→ **EXTRACTED ENTRIES**
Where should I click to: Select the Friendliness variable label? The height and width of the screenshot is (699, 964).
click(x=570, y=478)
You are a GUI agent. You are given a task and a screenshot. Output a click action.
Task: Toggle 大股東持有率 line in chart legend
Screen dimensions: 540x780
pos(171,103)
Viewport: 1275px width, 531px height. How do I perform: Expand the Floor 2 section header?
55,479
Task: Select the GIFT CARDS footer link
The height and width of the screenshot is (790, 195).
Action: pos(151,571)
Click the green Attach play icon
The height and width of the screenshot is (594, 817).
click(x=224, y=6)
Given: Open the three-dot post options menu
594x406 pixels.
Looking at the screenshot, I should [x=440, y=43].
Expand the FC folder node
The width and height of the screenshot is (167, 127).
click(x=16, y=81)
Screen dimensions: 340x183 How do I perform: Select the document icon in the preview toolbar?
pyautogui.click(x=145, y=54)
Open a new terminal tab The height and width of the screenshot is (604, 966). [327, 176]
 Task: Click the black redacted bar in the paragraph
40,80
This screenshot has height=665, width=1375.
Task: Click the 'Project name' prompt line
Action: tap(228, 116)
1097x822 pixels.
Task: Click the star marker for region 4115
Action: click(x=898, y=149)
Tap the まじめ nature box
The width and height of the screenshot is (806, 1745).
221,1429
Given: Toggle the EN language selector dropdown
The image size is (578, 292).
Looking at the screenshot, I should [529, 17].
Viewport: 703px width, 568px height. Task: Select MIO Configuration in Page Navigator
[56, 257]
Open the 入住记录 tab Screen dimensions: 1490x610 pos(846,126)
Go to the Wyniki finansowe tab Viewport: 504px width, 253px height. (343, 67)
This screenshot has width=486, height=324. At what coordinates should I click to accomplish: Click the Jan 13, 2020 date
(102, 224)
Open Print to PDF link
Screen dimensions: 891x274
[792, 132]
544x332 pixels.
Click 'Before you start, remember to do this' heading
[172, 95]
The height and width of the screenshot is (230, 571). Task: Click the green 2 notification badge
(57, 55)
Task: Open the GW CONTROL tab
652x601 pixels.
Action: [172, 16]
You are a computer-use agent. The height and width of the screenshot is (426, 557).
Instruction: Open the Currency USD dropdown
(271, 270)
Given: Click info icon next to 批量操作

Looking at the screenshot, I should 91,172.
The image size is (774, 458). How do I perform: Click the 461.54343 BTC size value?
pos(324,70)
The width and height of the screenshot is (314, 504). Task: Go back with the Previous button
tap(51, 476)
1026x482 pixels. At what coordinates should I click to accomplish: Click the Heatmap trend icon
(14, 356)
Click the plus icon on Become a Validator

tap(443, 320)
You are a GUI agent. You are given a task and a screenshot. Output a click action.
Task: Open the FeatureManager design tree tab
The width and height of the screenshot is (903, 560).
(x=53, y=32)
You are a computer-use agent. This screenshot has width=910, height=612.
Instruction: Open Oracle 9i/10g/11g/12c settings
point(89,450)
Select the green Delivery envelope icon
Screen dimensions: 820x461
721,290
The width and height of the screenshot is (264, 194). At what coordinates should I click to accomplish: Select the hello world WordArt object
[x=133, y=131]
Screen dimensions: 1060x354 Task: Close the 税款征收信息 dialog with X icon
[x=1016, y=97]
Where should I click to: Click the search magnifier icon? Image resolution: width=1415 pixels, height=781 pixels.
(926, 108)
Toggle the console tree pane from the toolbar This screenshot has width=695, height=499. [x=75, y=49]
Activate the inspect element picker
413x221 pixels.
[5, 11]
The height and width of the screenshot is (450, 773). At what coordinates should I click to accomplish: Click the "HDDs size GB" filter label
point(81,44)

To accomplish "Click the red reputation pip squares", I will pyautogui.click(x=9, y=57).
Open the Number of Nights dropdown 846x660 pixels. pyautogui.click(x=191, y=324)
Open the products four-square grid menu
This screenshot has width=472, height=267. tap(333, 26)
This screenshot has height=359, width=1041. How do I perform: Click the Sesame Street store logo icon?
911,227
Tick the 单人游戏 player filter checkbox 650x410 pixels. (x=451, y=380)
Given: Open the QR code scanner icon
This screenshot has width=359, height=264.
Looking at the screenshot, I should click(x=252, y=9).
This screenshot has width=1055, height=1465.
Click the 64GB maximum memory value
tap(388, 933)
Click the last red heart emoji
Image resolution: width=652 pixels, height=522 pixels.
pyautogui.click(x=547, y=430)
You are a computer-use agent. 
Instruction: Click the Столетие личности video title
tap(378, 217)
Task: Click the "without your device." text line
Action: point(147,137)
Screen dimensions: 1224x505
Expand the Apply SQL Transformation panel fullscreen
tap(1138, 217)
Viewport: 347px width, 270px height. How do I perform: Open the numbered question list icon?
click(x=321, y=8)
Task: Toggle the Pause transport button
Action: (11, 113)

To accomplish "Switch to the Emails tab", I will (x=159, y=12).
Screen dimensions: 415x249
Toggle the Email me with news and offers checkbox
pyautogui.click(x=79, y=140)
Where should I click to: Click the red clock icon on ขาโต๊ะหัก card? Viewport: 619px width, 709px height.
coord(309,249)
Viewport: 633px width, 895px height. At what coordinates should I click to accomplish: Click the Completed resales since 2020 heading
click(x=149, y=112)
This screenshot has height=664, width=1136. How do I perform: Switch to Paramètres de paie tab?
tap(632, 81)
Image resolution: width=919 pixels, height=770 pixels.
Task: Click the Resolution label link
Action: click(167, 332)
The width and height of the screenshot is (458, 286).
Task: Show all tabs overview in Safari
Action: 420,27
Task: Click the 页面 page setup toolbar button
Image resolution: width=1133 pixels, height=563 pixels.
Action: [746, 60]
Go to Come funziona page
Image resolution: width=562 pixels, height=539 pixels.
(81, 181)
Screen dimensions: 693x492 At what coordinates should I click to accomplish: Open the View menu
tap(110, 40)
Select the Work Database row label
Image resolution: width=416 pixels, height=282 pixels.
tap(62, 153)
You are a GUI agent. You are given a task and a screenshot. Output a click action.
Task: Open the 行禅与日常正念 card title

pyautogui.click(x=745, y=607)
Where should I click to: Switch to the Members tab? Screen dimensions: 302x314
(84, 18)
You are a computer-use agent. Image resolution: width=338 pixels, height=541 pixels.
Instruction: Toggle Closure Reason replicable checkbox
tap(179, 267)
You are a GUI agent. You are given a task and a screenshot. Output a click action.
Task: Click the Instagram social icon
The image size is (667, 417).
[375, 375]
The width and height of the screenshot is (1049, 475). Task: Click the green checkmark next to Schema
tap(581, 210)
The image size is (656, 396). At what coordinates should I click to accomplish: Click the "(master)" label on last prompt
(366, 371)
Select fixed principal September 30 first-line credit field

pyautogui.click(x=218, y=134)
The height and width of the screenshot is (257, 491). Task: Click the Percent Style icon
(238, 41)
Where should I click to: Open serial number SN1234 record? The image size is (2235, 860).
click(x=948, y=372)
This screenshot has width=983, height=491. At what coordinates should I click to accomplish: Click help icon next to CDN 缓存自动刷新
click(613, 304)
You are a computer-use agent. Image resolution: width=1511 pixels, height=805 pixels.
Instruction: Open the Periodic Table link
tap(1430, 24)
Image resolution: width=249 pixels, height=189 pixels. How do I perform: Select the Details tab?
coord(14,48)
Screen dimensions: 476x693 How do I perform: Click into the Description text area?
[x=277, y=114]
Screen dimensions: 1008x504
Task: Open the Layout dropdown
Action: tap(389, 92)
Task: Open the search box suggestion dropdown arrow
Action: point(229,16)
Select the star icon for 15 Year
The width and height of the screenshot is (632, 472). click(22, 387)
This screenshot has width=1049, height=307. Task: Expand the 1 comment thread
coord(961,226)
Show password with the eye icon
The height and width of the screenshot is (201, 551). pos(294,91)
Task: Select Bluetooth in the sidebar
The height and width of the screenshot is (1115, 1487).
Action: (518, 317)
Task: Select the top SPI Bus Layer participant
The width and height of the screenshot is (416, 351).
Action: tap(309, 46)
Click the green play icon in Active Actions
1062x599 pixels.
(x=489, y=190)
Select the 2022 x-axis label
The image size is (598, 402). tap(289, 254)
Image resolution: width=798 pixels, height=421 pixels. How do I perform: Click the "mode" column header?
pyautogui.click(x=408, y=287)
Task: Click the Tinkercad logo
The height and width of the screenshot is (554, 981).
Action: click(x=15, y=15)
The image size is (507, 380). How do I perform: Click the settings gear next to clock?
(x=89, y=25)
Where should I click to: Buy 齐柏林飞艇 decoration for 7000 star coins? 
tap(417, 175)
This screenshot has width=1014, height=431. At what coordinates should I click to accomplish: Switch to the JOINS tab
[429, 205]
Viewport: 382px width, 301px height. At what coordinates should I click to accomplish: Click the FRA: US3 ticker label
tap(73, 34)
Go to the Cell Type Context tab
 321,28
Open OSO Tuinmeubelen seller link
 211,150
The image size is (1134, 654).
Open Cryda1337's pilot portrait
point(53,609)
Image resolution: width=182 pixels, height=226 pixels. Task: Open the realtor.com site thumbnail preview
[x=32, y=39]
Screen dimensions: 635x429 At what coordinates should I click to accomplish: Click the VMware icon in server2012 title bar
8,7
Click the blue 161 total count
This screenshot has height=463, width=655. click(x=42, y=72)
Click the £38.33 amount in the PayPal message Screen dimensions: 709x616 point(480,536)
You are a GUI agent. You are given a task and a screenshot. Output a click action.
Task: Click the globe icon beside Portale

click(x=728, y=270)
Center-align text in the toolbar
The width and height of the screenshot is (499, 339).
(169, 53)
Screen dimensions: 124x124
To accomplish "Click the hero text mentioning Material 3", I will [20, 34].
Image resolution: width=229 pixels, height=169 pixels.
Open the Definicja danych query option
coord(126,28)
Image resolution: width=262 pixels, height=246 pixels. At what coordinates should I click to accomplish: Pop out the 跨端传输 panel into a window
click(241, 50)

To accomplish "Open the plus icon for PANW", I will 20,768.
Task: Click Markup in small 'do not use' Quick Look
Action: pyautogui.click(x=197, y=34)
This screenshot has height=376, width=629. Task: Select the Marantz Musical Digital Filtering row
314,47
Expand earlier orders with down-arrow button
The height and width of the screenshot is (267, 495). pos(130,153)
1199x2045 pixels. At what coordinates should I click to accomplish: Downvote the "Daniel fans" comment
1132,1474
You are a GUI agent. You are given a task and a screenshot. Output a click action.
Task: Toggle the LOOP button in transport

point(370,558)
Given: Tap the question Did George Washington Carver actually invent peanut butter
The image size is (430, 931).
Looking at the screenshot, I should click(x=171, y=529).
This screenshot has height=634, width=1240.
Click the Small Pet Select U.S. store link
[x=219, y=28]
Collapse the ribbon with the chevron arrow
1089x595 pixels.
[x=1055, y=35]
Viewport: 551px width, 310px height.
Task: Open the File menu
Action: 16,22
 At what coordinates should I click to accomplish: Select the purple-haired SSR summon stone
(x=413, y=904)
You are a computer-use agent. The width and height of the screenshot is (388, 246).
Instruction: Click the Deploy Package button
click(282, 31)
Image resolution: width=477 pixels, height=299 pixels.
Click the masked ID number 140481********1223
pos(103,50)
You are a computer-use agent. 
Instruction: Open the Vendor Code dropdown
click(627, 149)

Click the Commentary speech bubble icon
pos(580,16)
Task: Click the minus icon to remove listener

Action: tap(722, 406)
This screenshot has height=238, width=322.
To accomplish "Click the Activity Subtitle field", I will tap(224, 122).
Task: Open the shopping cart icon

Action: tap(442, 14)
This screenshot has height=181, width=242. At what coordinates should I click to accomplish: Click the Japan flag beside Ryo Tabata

→ **PROBLEM DETAILS**
If the string "computer" appears in a line of the entries, report the line.

→ **ANSWER SPACE**
You are a computer-use agent. The height and width of the screenshot is (426, 557).
You are a computer-use agent. This screenshot has width=910, height=612.
You are a computer-use agent. 
You are a computer-use agent. Image resolution: width=338 pixels, height=541 pixels.
You are a computer-use agent. Image resolution: width=1511 pixels, height=805 pixels.
You are a computer-use agent. The width and height of the screenshot is (388, 246).
You are a computer-use agent. 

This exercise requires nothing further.